Jeff King April 5, 2019, 10:12 p.m. UTC | #1
On Fri, Mar 29, 2019 at 02:39:26PM -0700, Jonathan Tan wrote:

> Thanks, everyone for the review.
> 
> Changes from v1:
>  - used test_when_finished (Szeder)
>  - used flag to inhibit fetching of missing objects (Dscho)
>  - moved the prefetch so that it also works if we request rename
>    detection, and included a test demonstrating that (not sure if that
>    was what Peff meant)

Yes, putting it in diffcore_std() is probably OK. There may be one or
two code paths that don't use that, but arguably they should, and this
will flush them out.

You could possibly get away with fetching less at that stage, since
renames would only need to see deleted/added files. But getting the
minimal set gets ugly quickly, as you have to take into account copy
settings, or even which ones we found exact matches for (where we might
not even show a content diff at all).

I think it's OK for this to be an approximation, and if anybody feels
like trying to narrow it down later, they can.

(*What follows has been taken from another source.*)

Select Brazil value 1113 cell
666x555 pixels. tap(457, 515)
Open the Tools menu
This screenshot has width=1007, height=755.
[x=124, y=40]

> Peff also suggested that I use an oidset instead of an oidarray in order
> to eliminate duplicates, but that makes it difficult to interface with
> fetch_objects(), which takes a pointer and a length (which is
> convenient, because if we want to fetch a single object, we can just
> point to it and use a length of 1). Maybe the best idea is to have
> oidset maintain its own OID array, and have each hash entry store an
> index instead of an OID. For now I added a NEEDSWORK.

This is probably OK. There are two reasons to deduplicate:

  1. If we expect a _lot_ of duplicates, it can be faster to de-dup as
     we go, rather than building up a giant list full of redundant
     entries (even if we later sort and de-dup it).

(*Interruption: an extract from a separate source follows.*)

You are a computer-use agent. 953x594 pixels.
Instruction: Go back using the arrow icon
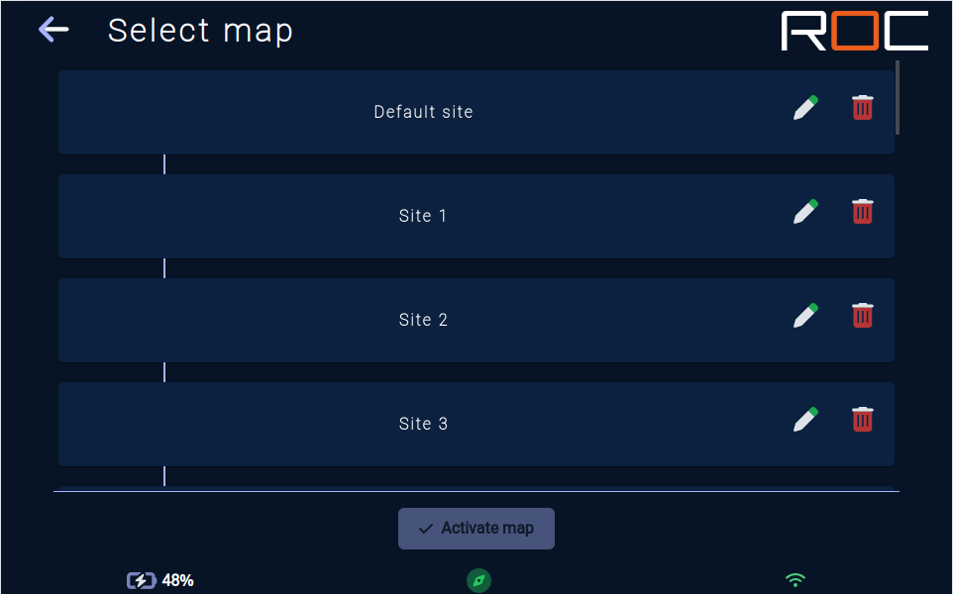coord(53,29)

     But I don't think that's the case here. We'd expect relatively few
     duplicates in a single diff.

  2. If the thing we feed the result to does not handle duplicates well.
     I'm not sure how fetch_objects() does with duplicates.

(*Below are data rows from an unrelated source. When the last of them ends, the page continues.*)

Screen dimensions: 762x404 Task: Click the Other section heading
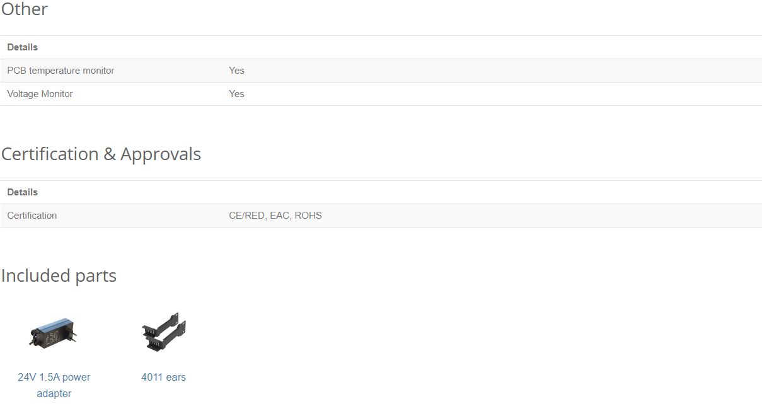[24, 9]
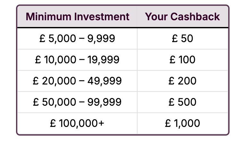
Task: Select the £ 100 cashback cell
Action: coord(182,60)
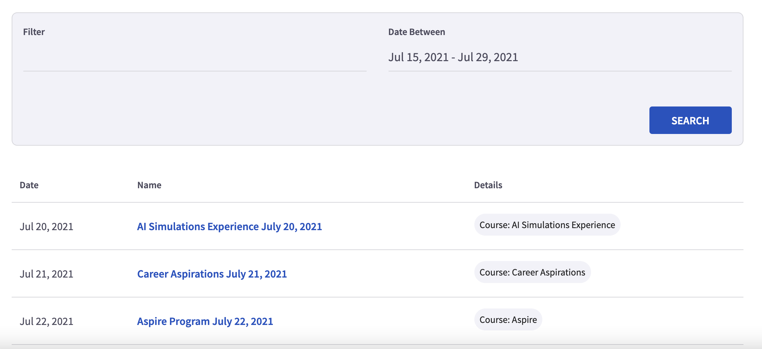Viewport: 762px width, 349px height.
Task: Click the Filter text input field
Action: click(x=195, y=58)
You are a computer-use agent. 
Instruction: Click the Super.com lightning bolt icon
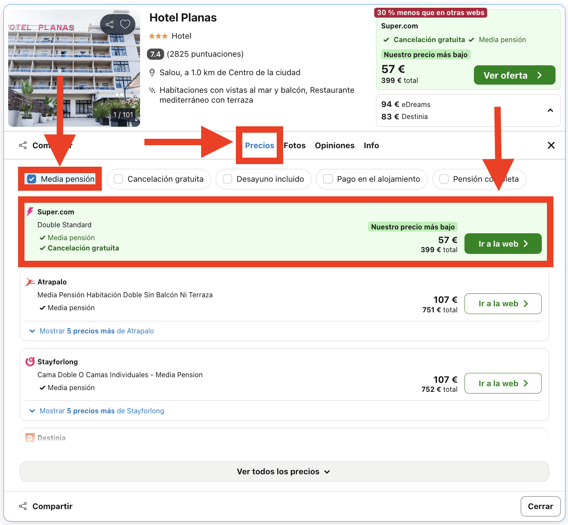click(x=29, y=211)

If we just care about (2), then an easy fix is to just ask oid-array to
dedup. It's only mechanism right now is a for_each_unique() method,
which is not used by fetch_objects(). But it would be easy to teach it
to de-dup in place, like (completely untested):

diff --git a/sha1-array.c b/sha1-array.c
index d922e94e3f..aaea02e51e 100644
--- a/sha1-array.c
+++ b/sha1-array.c
@@ -78,6 +78,23 @@ int oid_array_for_each_unique(struct oid_array *array,
 	return 0;
 }
 
+int oid_array_dedup(struct oid_array *array)
+{
+	int i, j;
+
+	if (!array->sorted)
+		oid_array_sort(array);
+
+	for (i = 0; i < array->nr; i++) {
+		if (i > 0 && oideq(array->oid + i, array->oid + i - 1))
+			continue;
+		if (i == j)
+			j++;
+		else
+			array->oid[j++] = i;
+	}
+}
+
 void oid_array_filter(struct oid_array *array,
 		      for_each_oid_fn want,
 		      void *cb_data)

That could also be built on oid_array_for_each_unique(), but dealing
with the callbacks is probably worse than just reimplementing the few
lines of logic.

-Peff